Job rotation can serve many purposes, including to encourage innovation, to help retain key employee, and to reenergize the workforce.
Most companies don’t share talent or ideas between business units. Many line managers fear productivity disruption or the loss of a good employee to another area. To gain the support of these managers, it is important to stress the benefits that rotation can bring, including skill-building, cross-pollination of ideas, greater understanding of the business, and enhanced productivity. These benefits can far outweigh any costs or inconvenience.
Cross-training can help keep people feeling fresh and motivated. They also gain knowledge that can help them become more flexible in an increasingly competitive corporate environment.
With recent talent shortages in many areas, job rotation may be a better option than sending employees out to get a formal education. Job rotation can even work at different career levels:
There are also many different types of programs including:
- New hires: most commonly used; gives new hires the chance to get a taste of different areas of specialization or services to which they can later commit on a full-time basis.
- Mid-career management development and succession planning: frequently used as part of the promotion and development process.
- Retirement planning and knowledge retention.

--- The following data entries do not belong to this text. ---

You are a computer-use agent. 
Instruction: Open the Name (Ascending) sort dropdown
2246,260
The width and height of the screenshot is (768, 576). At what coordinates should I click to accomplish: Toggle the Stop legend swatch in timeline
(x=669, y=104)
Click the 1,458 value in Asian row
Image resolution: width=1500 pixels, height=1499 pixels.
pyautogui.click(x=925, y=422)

There are two types of job rotation arrangements, formal programs that are centrally administered, and formats offered to managers as optional tools for their workgroups. In both cases, support from top management is key to the program’s success.
- Project rotation
- Partial/one-day-a-week rotation
- Cross-functional rotation
- Cross-region rotation
- Internship prior to a rotation
- “Fill-in,” temporary, or team assignments
- Interdepartmental mentoring or coaching assignments
Good programs should not only match an employee’s need for experience but also meet the employer’s business needs.